**WHAT THE TASK ASKS:** Quote the records word for word, from the line containing "Select the Rotate tool" through the line containing "Looking at the screenshot, I should tap(31, 124).".

**SUPPLIED RECORDS:**
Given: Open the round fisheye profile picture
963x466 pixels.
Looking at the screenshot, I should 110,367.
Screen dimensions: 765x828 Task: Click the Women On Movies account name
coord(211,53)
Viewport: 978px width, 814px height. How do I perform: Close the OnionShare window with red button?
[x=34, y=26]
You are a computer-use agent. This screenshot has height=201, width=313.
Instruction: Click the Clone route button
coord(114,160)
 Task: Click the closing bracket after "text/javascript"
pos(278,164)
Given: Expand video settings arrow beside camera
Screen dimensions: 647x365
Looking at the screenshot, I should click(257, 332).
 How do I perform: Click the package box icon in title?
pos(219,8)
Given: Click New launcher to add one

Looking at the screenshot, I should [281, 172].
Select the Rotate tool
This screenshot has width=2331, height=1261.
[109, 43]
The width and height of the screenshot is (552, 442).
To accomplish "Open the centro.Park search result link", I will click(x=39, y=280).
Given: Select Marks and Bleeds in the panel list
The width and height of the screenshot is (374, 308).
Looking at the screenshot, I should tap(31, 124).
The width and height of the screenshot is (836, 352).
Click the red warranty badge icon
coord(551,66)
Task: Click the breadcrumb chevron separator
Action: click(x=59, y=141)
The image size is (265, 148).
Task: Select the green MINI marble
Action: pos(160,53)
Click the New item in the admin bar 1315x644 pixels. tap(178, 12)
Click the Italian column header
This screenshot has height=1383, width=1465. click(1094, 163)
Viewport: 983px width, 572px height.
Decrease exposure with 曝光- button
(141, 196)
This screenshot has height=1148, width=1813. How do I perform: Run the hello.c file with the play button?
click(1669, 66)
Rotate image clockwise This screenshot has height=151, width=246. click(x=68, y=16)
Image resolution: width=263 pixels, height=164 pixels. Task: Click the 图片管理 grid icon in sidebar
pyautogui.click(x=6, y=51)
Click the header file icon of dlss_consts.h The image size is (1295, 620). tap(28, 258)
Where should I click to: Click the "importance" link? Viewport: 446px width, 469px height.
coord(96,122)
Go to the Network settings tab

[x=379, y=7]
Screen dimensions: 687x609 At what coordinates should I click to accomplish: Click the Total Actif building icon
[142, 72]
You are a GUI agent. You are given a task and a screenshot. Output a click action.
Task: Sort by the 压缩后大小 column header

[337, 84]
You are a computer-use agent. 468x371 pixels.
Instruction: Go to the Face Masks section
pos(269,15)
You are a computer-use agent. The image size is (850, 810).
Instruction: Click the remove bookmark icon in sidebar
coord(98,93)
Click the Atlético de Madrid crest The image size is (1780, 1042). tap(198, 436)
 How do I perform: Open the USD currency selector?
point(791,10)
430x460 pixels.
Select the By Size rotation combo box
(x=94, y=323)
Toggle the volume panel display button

**RESULT OF THE EXERCISE:**
Select the Rotate tool
This screenshot has width=2331, height=1261.
[109, 43]
The width and height of the screenshot is (552, 442).
To accomplish "Open the centro.Park search result link", I will click(x=39, y=280).
Given: Select Marks and Bleeds in the panel list
The width and height of the screenshot is (374, 308).
Looking at the screenshot, I should tap(31, 124).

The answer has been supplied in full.